■ Work instructions: Every record must be transcribed in its entirety, apart from the images, which are to be omitted.

(Supplied records)

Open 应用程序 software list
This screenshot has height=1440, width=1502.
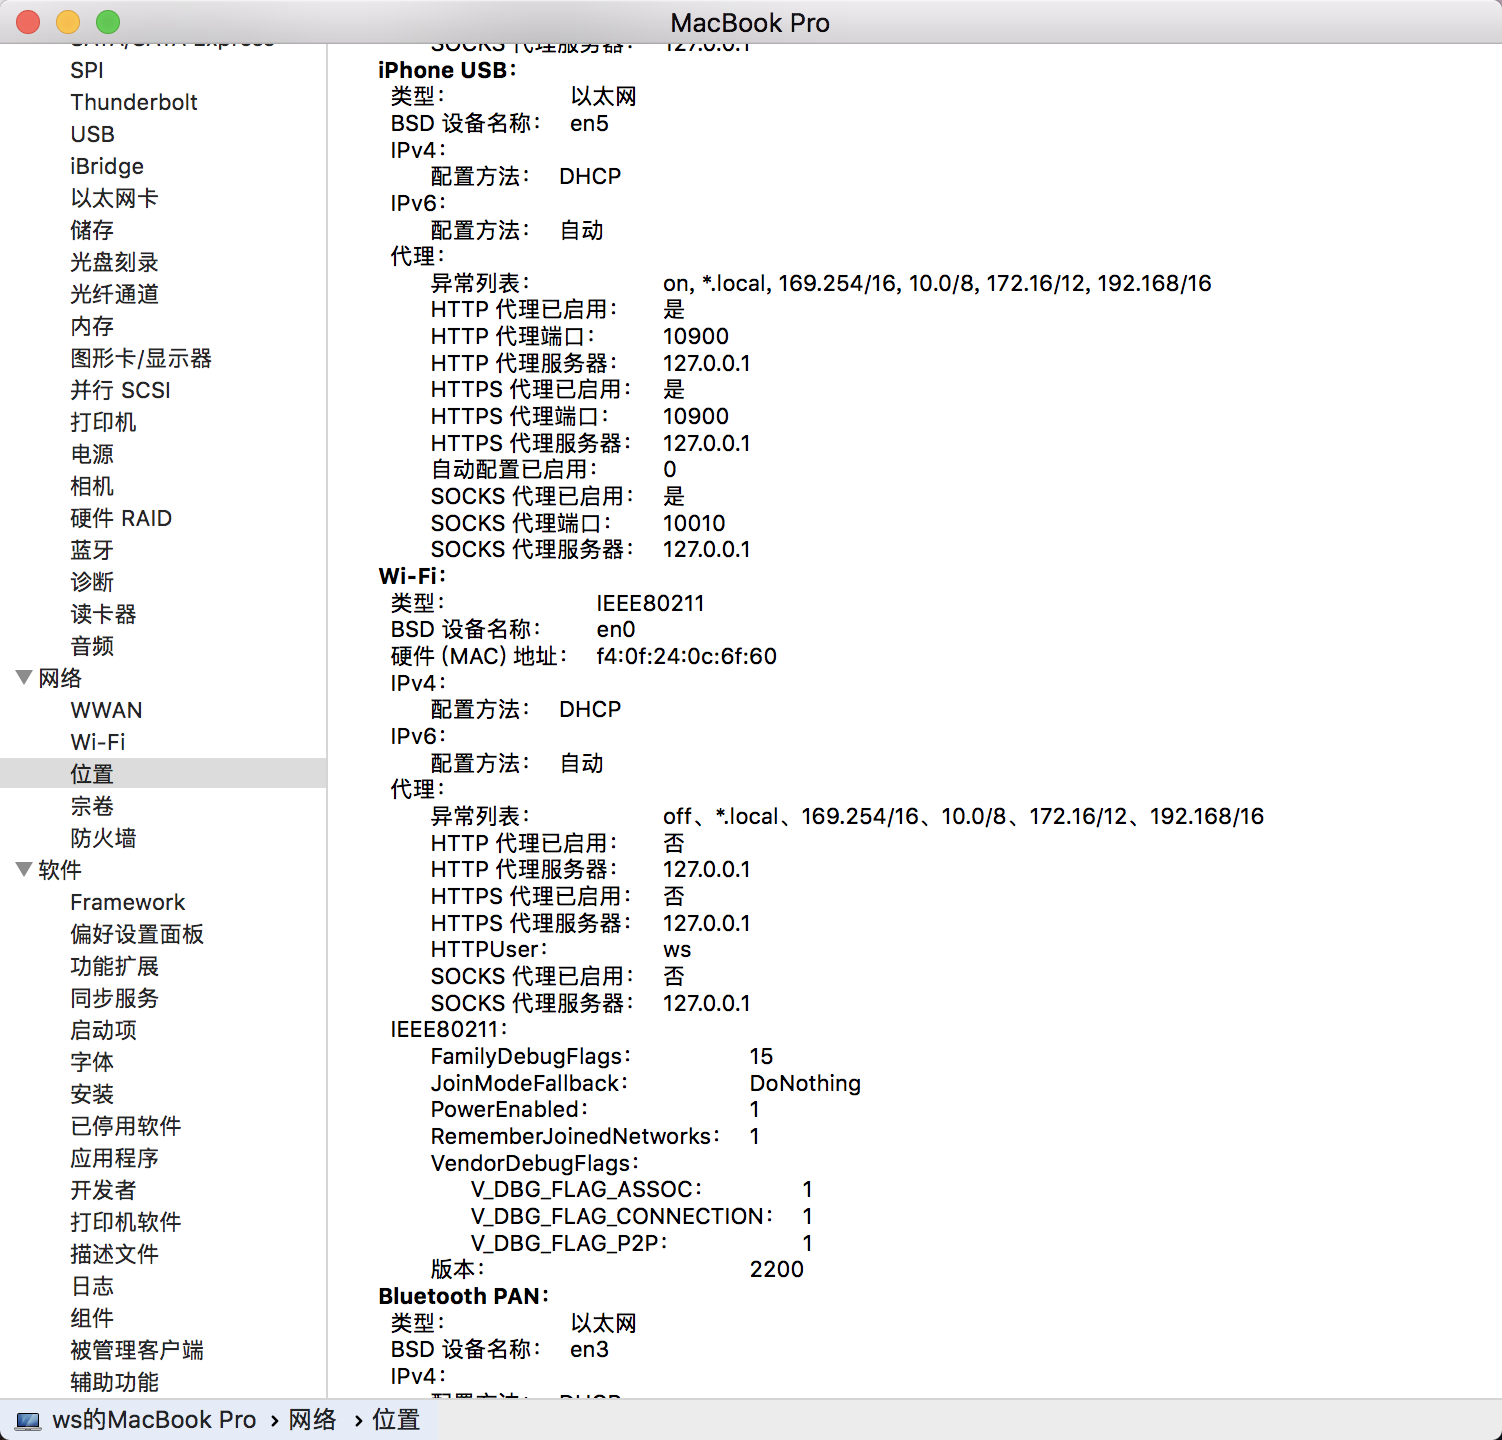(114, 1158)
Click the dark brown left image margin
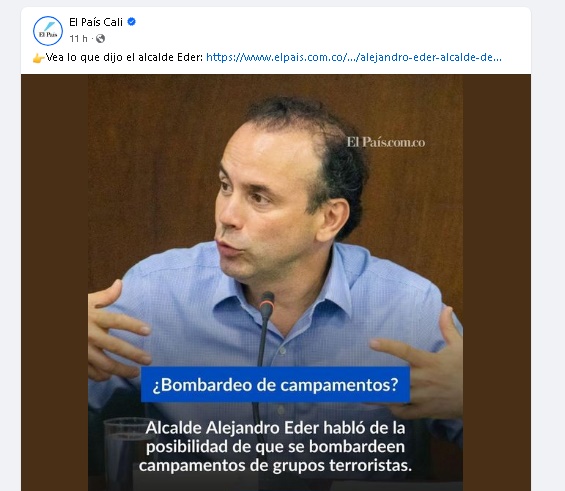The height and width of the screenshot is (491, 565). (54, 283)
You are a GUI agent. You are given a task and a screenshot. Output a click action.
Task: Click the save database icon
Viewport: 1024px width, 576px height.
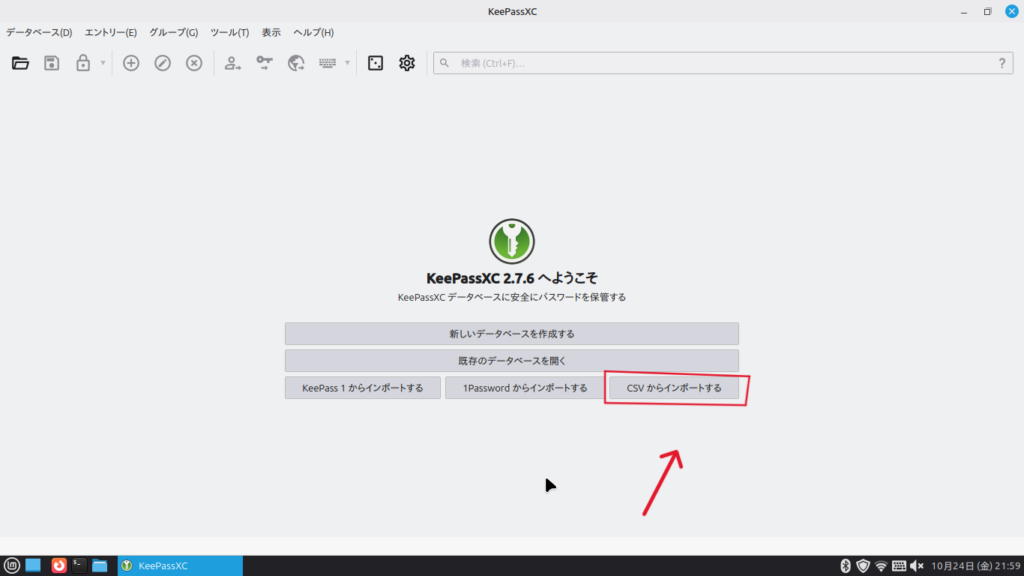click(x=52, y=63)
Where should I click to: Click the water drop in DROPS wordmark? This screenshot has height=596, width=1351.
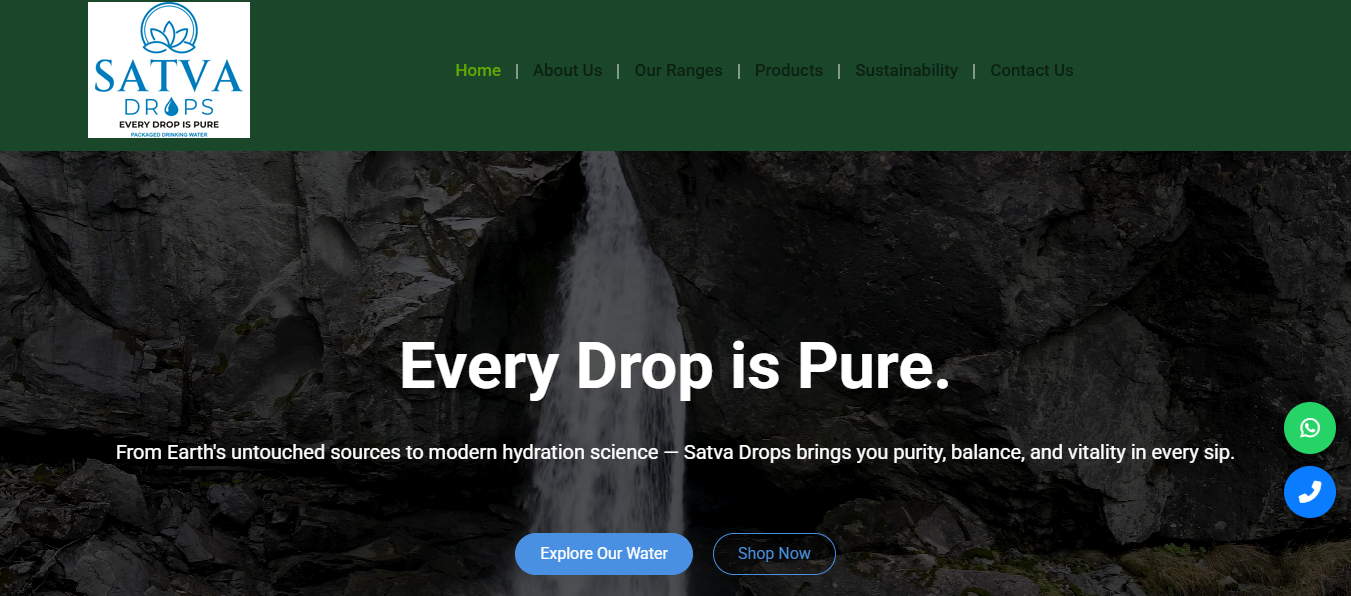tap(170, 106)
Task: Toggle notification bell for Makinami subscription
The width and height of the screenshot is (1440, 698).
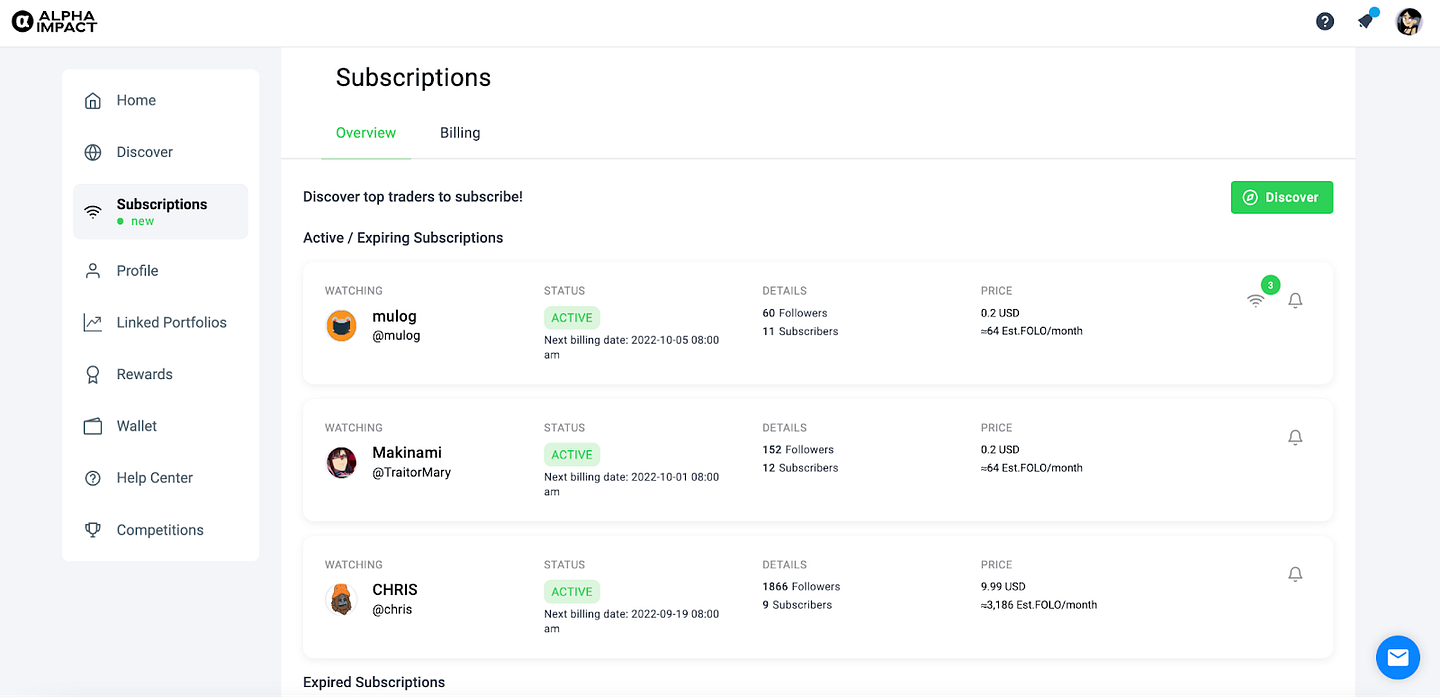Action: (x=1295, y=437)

(End Supplied records)

■ Reply to the task:
Open 应用程序 software list
This screenshot has height=1440, width=1502.
(114, 1158)
Click the dark brown left image margin
The height and width of the screenshot is (491, 565). (54, 283)
You are a GUI agent. You are given a task and a screenshot. Output a click action.
Task: Click the save database icon
Viewport: 1024px width, 576px height.
click(x=52, y=63)
Where should I click to: Click the water drop in DROPS wordmark? This screenshot has height=596, width=1351.
tap(170, 106)
Task: Toggle notification bell for Makinami subscription
The width and height of the screenshot is (1440, 698).
Action: (x=1295, y=437)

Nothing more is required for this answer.